To start building up a mental model, I created a <cfsavecontent>
buffer that combined various whitespace and non-space characters in various orders. However, whenever I went to save the file, SublimeText kept trying to trim some of the spaces (which is what I want it to do in most cases). So, instead of using whitespace directly, I used some placeholder characters:
+
→ Space (Chr 32)~
→ Tab (Chr 9)
Then, I replaced these with the proper whitespace character before calling trimWhitespace()
:
<cfsavecontent variable="buffer">
++~++
+__+~+__~+~__~~__~++++
+++++
+~
+__++__+~+__~+~__~~__~
~++++
</cfsavecontent>
<cfscript>
cleaned = buffer
.replace( "+", chr( 32 ), "all" )
.replace( "~", chr( 9 ), "all" )
.trimWhitespace()
.replace( chr( 9 ), "T", "all" )
.replace( chr( 10 ), "N", "all" )
.replace( chr( 32 ), "S", "all" )
;
echo( cleaned );
</cfscript>
As you can see, I have all manner of whitespace character combinations. And, when we run this Lucee CFML code, we get the following output:
N__S__T__T__N__S__S__T__T__N
After going back-and-forth between the input and the output, I think I finally understand the rules:
Any series of whitespace characters that contains a Newline is collapsed down into a single Newline character.

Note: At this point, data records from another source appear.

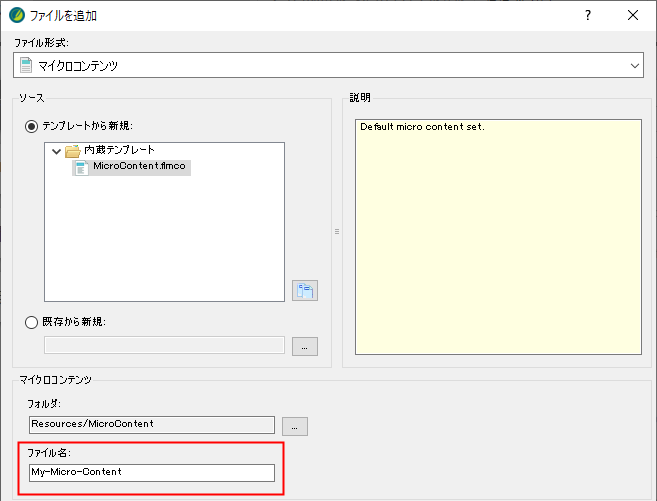The height and width of the screenshot is (501, 657).
Task: Click the MicroContent.flmco file icon
Action: [x=81, y=167]
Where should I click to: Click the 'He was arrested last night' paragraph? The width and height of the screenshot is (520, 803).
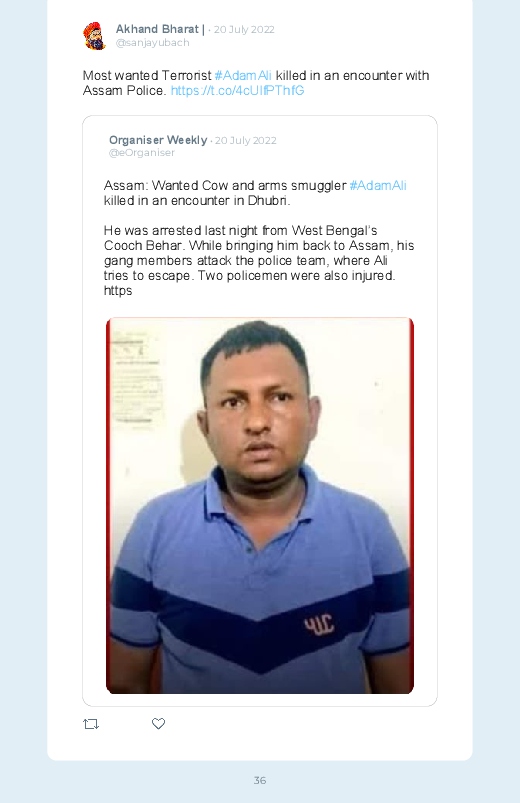coord(259,261)
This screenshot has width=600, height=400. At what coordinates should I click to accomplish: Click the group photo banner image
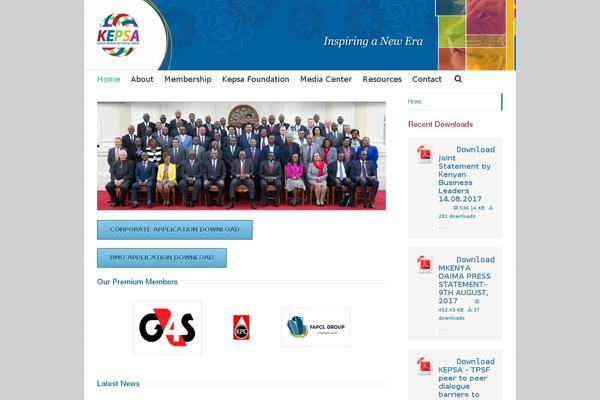tap(241, 156)
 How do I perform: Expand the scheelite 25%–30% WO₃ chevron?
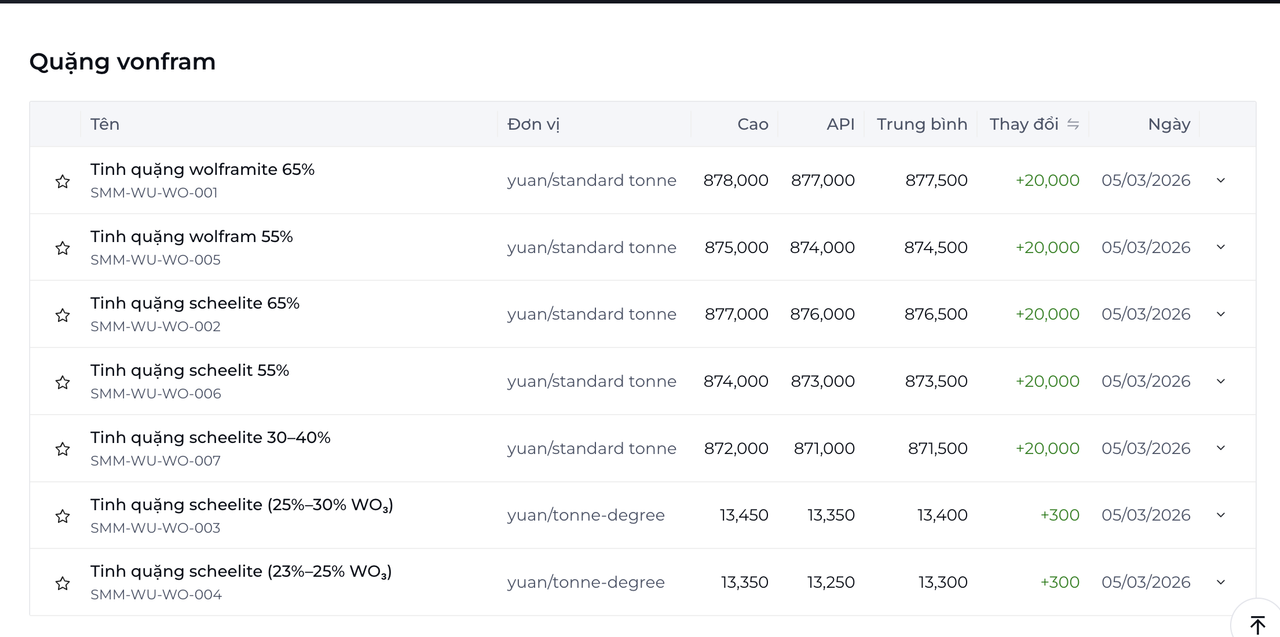1220,515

And series of whitespace characters that does not contain a Newline is collapsed down into the first whitespace character in the series.
Ironically, the trimWhitespace()
function doesn’t actually “trim” the string (leaving Newlines on both ends in my example). Really, it’s “collapsing” whitespace, not trimming it. That said, I do like the fact that it reduces multiple newlines down into a single newline. I can see that being helpful in various text-processing workflows.